Leaky modes of waveguides as a classical optics analogy of quantum resonances

TL;DR

This paper proposes a classical optics waveguide model to simulate quantum resonances, establishing a complete analogy between leaky modes in optics and quantum scattering states, with practical calculations for dielectric slabs.

Contribution

It introduces a novel analogy between waveguide leaky modes and quantum resonances, providing a new classical optics framework for quantum phenomena analysis.

Findings

Leaky modes correspond to quantum resonances with finite lifetime.

The model accurately predicts attenuation of resonances in dielectric slabs.

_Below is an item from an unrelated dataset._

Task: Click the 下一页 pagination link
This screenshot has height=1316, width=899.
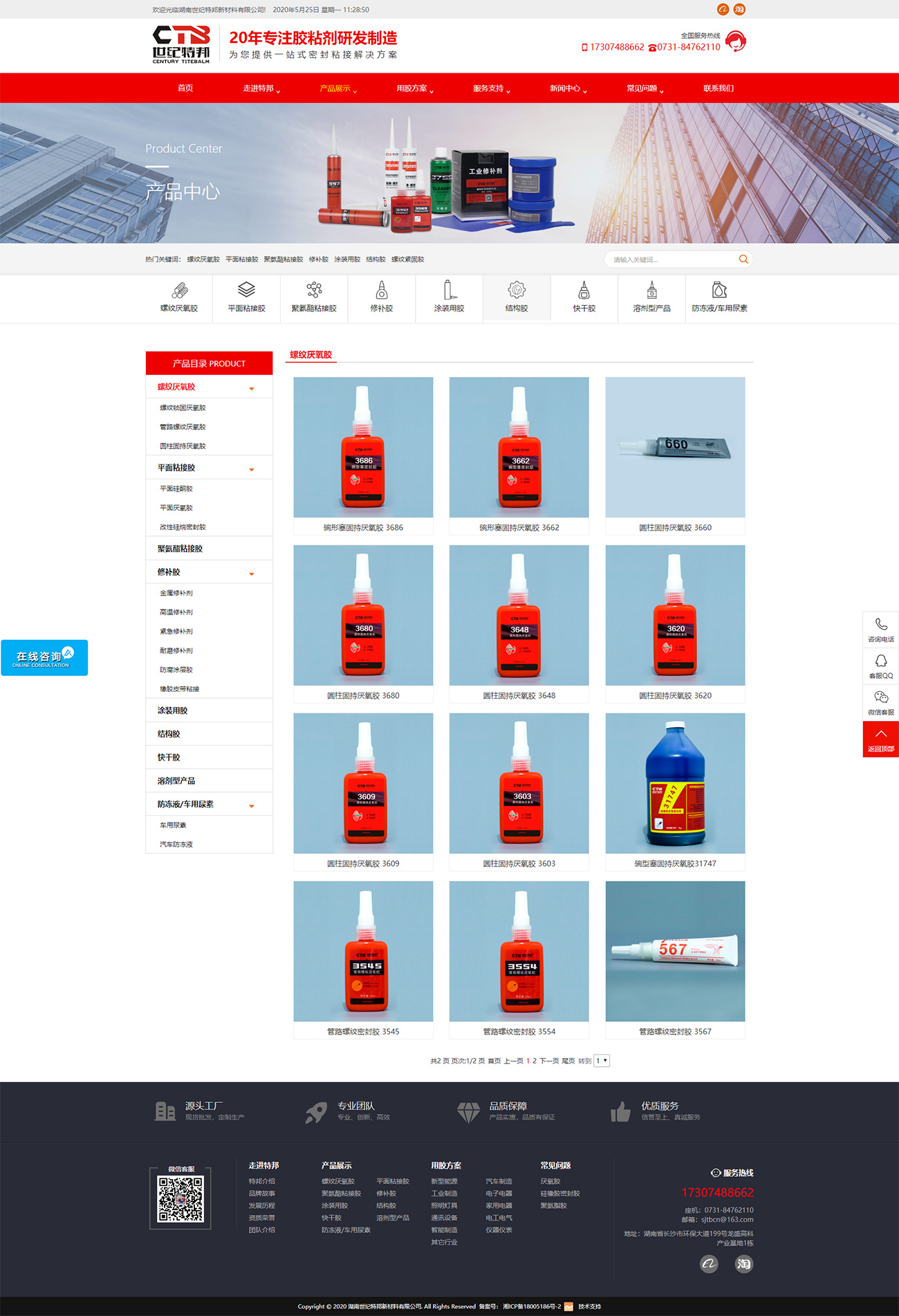Action: (549, 1061)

Complete analogy established between guided/leaky modes and bound/scattering states.

Abstract

A classical optics waveguide structure is proposed to simulate resonances of short range one-dimensional potentials in quantum mechanics. The analogy is based on the well known resemblance between the guided and radiation modes of a waveguide with the bound and scattering states of a quantum well. As resonances are scattering states that spend some time in the zone of influence of the scatterer, we associate them with the leaky modes of a waveguide, the latter characterized by suffering attenuation in the direction of propagation but increasing exponentially in the transverse directions. The resemblance is complete since resonances (leaky modes) can be interpreted as bound states (guided modes) with definite lifetime (longitudinal shift). As an immediate application we calculate the leaky modes (resonances) associated with a dielectric homogeneous slab (square well potential) and show that these modes are attenuated as they propagate.